Laissez-moi vous le dire, Jacques, à vous qui n’avez jamais sucé le sang de votre semblable : les vrais bandits, les gens sans honneur sont ceux qui vivent d’oppression, ceux qui se sont emparés de tout ce qui est sous le soleil, et qui à force de persécutions, ont réduit le peuple à l’état d’un troupeau de moutons qui se laissent tranquillement tondre et égorger. Et vous vous mettez avec ces gens-là pour nous tomber dessus ! Ce n’est donc pas assez qu’ils aient pour eux le gouvernement, qui, étant fait par les riches et pour les riches, ne peut que les soutenir, font encore que nos propres frères, les travailleurs, les pauvres se ruent sur nous, parce que nous voulons qu’ils aient du pain et de la liberté ?
Ah ! si la misère, l’ignorance forcée, les habitudes contractées pendant des siècles d’esclavage n’expliquaient pas ce fait douloureux, je dirais que ce sont eux, qui sont sans honneur et sans dignité, ces pauvres qui se font les suppôts des oppresseurs de l’humanité, et non pas nous qui sacrifions ce misérable morceau de pain et ce lambeau de liberté pour tâcher de réaliser l’état où tous seront heureux.
Jacques. — Oui, certainement, tu dis de belles choses ; mais sans la crainte de Dieu on ne ferait rien de bon. Tu ne m’en feras pas accroire. J’ai entendu parler notre saint homme de curé et il disait que toi et tes compagnons vous êtes une bande d’excommuniés ; j’ai entendu M. Antoine, qui a étudié et qui lit toujours les journaux, et lui aussi prétend que vous êtes êtes des fous ou des bandits qui voudriez manger et boire sans rien faire, et qui, au lieu de réaliser le bien des travailleurs, empêchez les messieurs d’arranger les choses le mieux possible.

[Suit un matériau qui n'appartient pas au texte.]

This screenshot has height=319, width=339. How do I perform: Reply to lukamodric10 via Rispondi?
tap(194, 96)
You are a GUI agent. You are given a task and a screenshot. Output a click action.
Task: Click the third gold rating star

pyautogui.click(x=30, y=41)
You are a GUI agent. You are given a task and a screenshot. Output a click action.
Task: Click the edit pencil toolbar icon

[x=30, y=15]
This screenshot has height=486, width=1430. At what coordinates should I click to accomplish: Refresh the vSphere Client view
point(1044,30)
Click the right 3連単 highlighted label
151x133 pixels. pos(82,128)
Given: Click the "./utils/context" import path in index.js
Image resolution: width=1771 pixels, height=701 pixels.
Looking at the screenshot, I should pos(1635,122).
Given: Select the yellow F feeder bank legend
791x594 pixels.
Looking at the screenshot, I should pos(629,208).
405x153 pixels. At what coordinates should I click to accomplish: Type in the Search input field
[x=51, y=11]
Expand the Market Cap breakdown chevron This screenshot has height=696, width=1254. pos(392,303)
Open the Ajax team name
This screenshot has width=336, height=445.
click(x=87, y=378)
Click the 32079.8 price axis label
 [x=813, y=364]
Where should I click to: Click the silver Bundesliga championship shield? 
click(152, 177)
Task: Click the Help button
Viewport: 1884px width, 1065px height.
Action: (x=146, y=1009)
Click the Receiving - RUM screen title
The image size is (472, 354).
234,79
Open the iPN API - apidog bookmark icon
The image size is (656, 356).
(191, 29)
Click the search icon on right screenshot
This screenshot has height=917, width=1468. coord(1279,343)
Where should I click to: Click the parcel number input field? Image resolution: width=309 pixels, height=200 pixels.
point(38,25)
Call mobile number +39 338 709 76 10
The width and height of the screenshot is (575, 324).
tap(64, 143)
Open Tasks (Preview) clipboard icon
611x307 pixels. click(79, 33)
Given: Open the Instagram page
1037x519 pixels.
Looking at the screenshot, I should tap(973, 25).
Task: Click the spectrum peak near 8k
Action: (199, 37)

Pierre. — Jacques, si nous voulons raisonner, laissons en paix Dieu et les saints, parce que voyez-vous, le nom de Dieu sert de prétexte et de justification à tous ceux qui veulent tromper et opprimer leurs semblables. Les rois prétendent que Dieu leur a donné le droit de régner et quand deux rois se disputent un pays, ils prétendent tous les deux être les envoyés de Dieu. Dieu cependant donne raison à celui qui a le plus de soldats et les meilleures armes Le propriétaire, l’exploiteur, l’accapareur, tous parlent de Dieu. Le prêtre catholique, le protestant, le juif, le turc, se disent aussi représentants de Dieu ; c’est au nom de Dieu qu’ils se font la guerre et essaient chacun de faire arriver l’eau à leur moulin. Du pauvre aucun d’eux ne s’inquiète. À les entendre, Dieu leur aurait tout donné et nous aurait condamnés, nous à la misère et au travail. À eux le paradis dans ce monde et dans l’autre ; à nous l’enfer sur cette terre, et le paradis seulement dans l’autre monde, si toutefois nous avons été des esclaves bien obéissants.
Écoutez, Jacques, dans les affaires de conscience, je ne veux pas entrer et chacun est libre de penser comme il veut.